NHS Providers chief executive Chris Hopson told BBC Breakfast those who run hospitals are "worried about the fact that if those rules are too loose and if people go beyond them" that "could trigger a third phase".
He said the MPs making policy decisions are "not epidemiologists, they're not experts about exactly what is the balance between loosening the restrictions and what might then follow - that's for the scientific experts, the epidemiologists".
"The real problem is January is always the NHS' busiest time of year and therefore it is really important that people not only observe the rules," he said.
On staffing in hospitals, he said it only takes a "very, very small amount of sickness in particular areas" among health workers to result in a "pretty major problem".

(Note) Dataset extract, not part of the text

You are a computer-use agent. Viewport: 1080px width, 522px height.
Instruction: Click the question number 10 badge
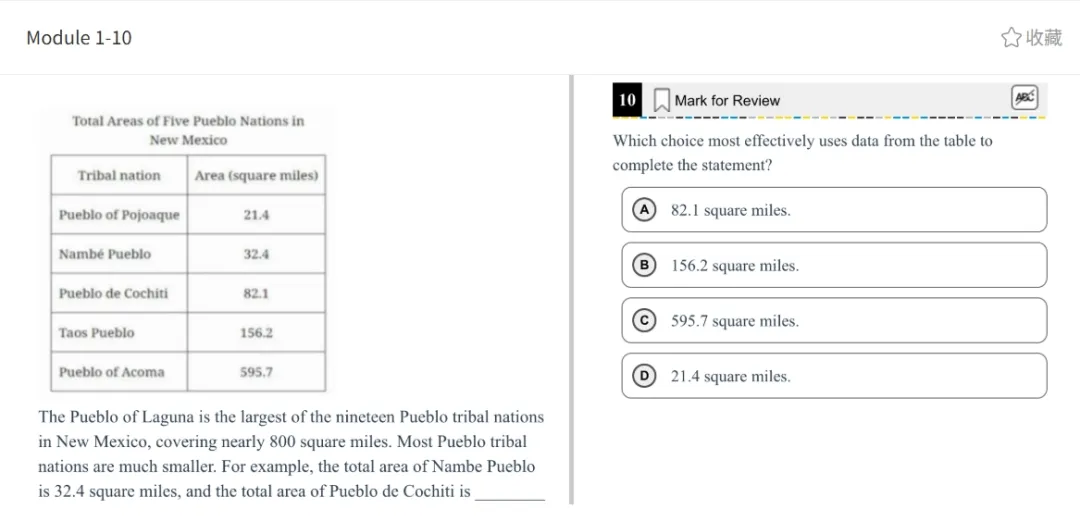click(x=627, y=100)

"If you have a single anaesthetist who is off, then that means 15, 20 other people who are meant to be doing an operation for somebody - that affects their work," he said.
The new coronavirus tier restrictions will mean 55 million people will be banned from mixing with other households indoors.
The tiers areas are in will be reviewed every 14 days, starting 16 December.
Differences between the new tiers include restrictions on where households can meet up:
- tier one: the rule of six applies everywhere, indoors and out
- tier two: the rule of six applies outdoors but there is no household mixing anywhere indoors
- tier three: can only meet other households in outdoor public spaces like parks, where the rule of six applies
Gyms and close-contact beauty services like hairdressers will be able to open in all tiers. People in all tiers who can work from home, should continue to do so.
Pubs in tier two can only open to serve "substantial meals", while those in tier three can only operate as a takeaway or delivery service.
Meanwhile, Labour's shadow chancellor Anneliese Dodds will urge Chancellor Rishi Sunak to extend the Additional Restrictions Grant (ARG) in tier three areas following concerns the new rules will force some local authorities to stretch the grants further than others.
Leaders in Lancashire have written to the PM's interim chief of staff saying it is "unfair" that areas facing four weeks of restrictions under the lockdown received the same amount as they did for seven weeks.
The one-off ARG funding equates to £20 per person in an area and is designed to help closed businesses that do not directly pay business rates, as well as those that do not have to close but are affected by restrictions.
Ms Dodds is due to tell the party's online regional conference - Connected North West - on Saturday afternoon: "It is completely irresponsible for the government to leave tier three areas in the lurch like this again."
A Department for Business, Energy and Industrial Strategy spokesman said "a host of other support measures" have been made available.